Sunday, October 18, 2009

Plentiful Paperwork

Getting a home here is a genuine pain the rear end. All that crap about home prices being a steal because of the bust... Maybe it is just the East Bay but the hassles and agents who don't seem to want to look for bargains for you just make the whole experience more painful than it should be. And the stupid bidding wars. People flipping houses or playing the field - this month, it is on the market, then it disappears and suddenly a month later it is back often at a different price. It is all just so complicated. It was so much easier in the little island.

In the past two to three weeks, I have had more cell phone calls from that one realtor than from everyone else in the entire three years I have been here. And it is so hard to hear when she is on bluetooth and driving around. Plus that lisp. Urgh! And the grounchiness that just stresses me no end.

Silently I call for help and the inner strength to stay sane. To stay calm in the swirl of words and not get drawn into the maelstrom coming from a verbose word swallowing high pressure agent and from another. All the while dealing with the mountain of paperwork from the change of employment status, trying to understand the legalese and carefully crafted lawyer word-smithed passages designed to ensure an entirely neutral stance that will never win you a court case. Why can't people talk and write in layman English? Tell it as it is?

Why can't I afford a new house with all the modern trimmings and fault free structures with a nice warranty and adequate land without having to change my son's school and pay astronomical property taxes? Instead of bidding ridiculously for old homes and combing through volumes of inspection reports that strikes fear into your core because of the reported dreadful sounding faults in your dream home?

Ah America.

Sunday, October 11, 2009

Settling Soon

Here I am, sitting in the small dining nook next to the kitchen, hands icy cold, working on a document for a meeting tomorrow and going through a lot of forms from the lawyers. Seems straightforward enough but some corrections may be needed. Sigh. When I awoke, the house was at 63 F, after an entire morning, it has risen by a total of 1 degree F.

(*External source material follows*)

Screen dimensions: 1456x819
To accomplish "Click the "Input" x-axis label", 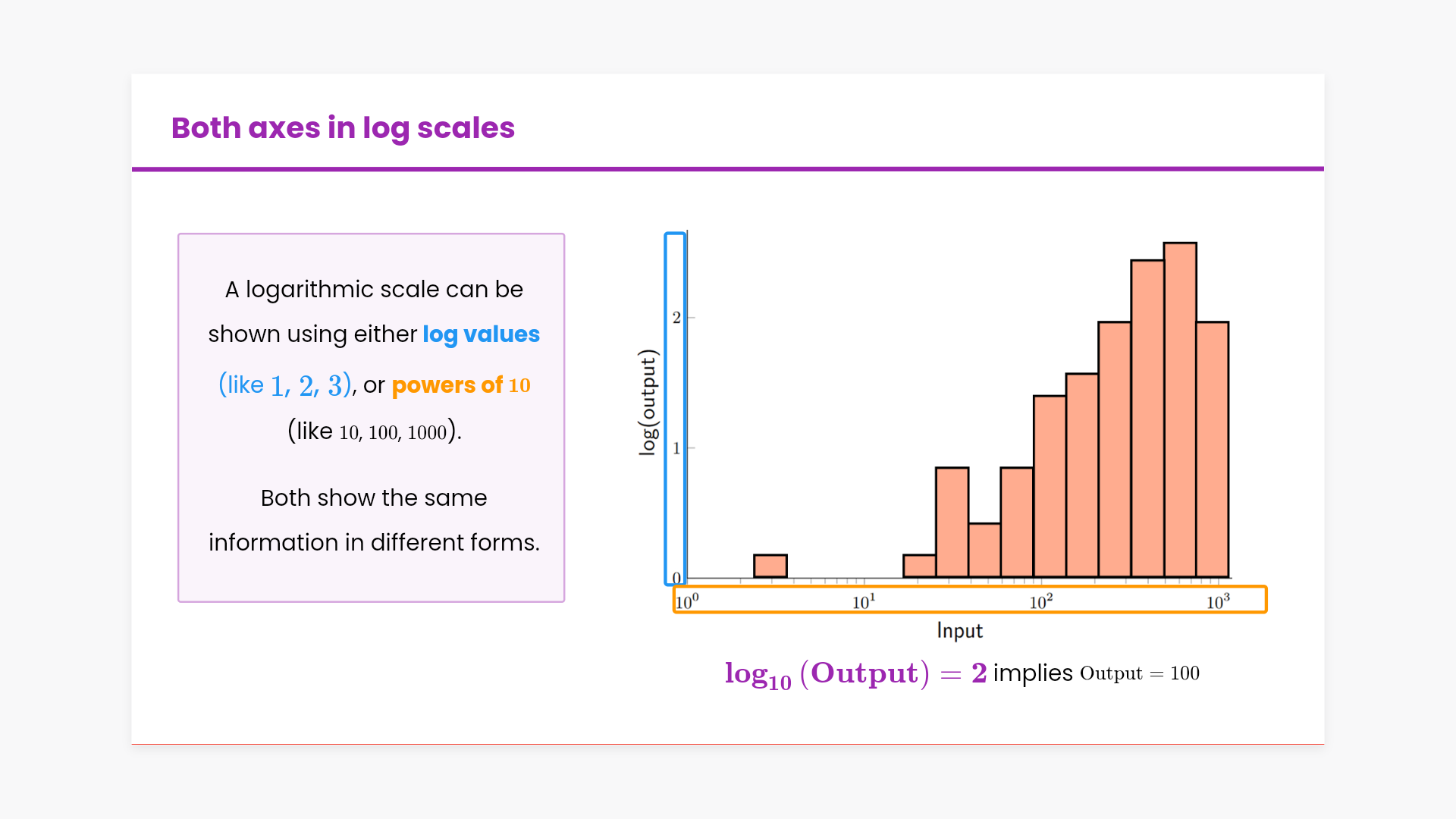I will [x=959, y=631].
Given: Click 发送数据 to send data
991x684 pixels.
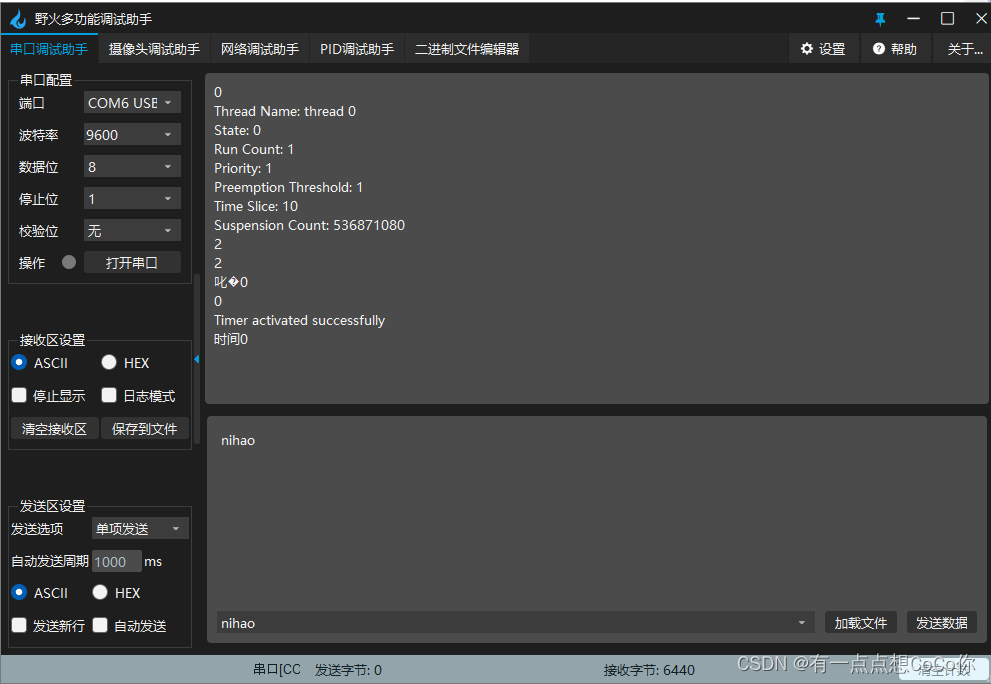Looking at the screenshot, I should point(941,622).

This is a cold house. I think the insulation is not as good as it should be. Strange that not that long ago, it was triple digit temperature. Yesterday was very beautiful outside. Just the perfect California weather but today is overcast and noticeably cooler. Leaves are already turnoing red just outside the kitchen window and soon they will start falling.

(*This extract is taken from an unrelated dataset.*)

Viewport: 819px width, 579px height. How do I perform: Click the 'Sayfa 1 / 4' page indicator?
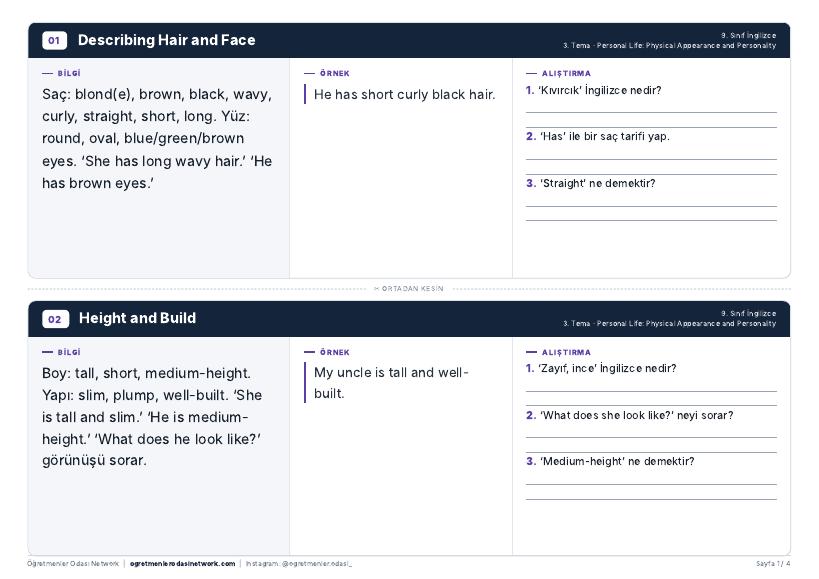point(773,564)
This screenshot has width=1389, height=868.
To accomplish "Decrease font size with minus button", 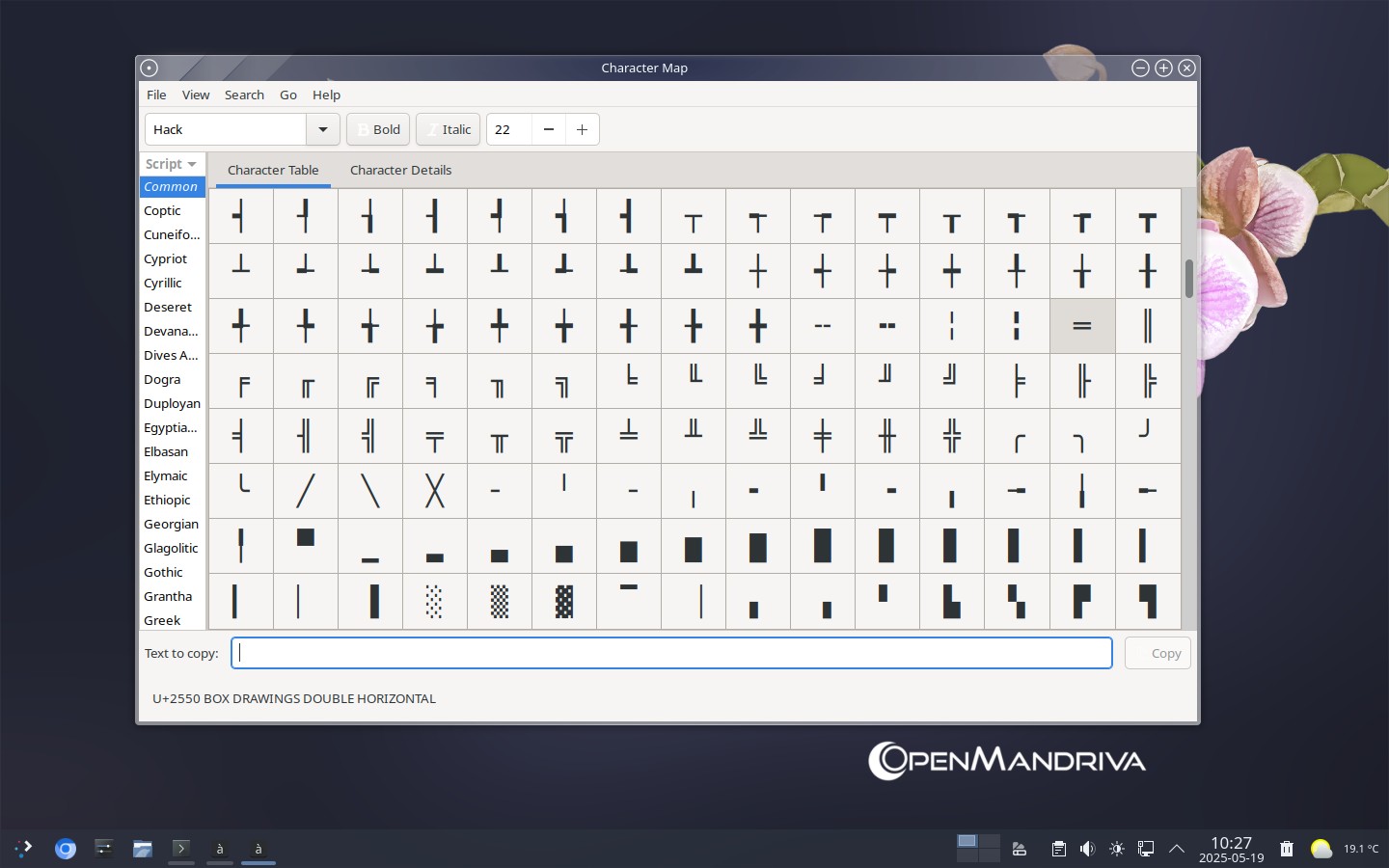I will 549,129.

The year is coming to a close and when I look back, it seems like I have not accomplish much at all. Where did the months go? We did go to Jamaica. And Carynn was here with Brad. I brought them to Yosemite. Nic got her own apartment in Berkeley. She joined some sorority. And we all grew older. But these are not milestones. They simply marked the events in the normal passing of time. What have I done to better the world, even by an iota? What contributions have I made to mankind, my hearth or my workplace? What can I report to the heavens should I suddenly expire? I did not even take part in the company annual community help event this year because...

Next year promises a new beginning, a new era in our family history. The sprouting and reaching out of new tentative roots into a new bedrock of hope. A new bigger future for the offsprings with opportunities that the little place we originated may not be able to provide just because. My fingers are crossed that all go as planned. Until then, we are limited in our ability to physically reconnect with the homeland. But it will be worth the wait.

Meanwhile, the hunt for a new abode goes on.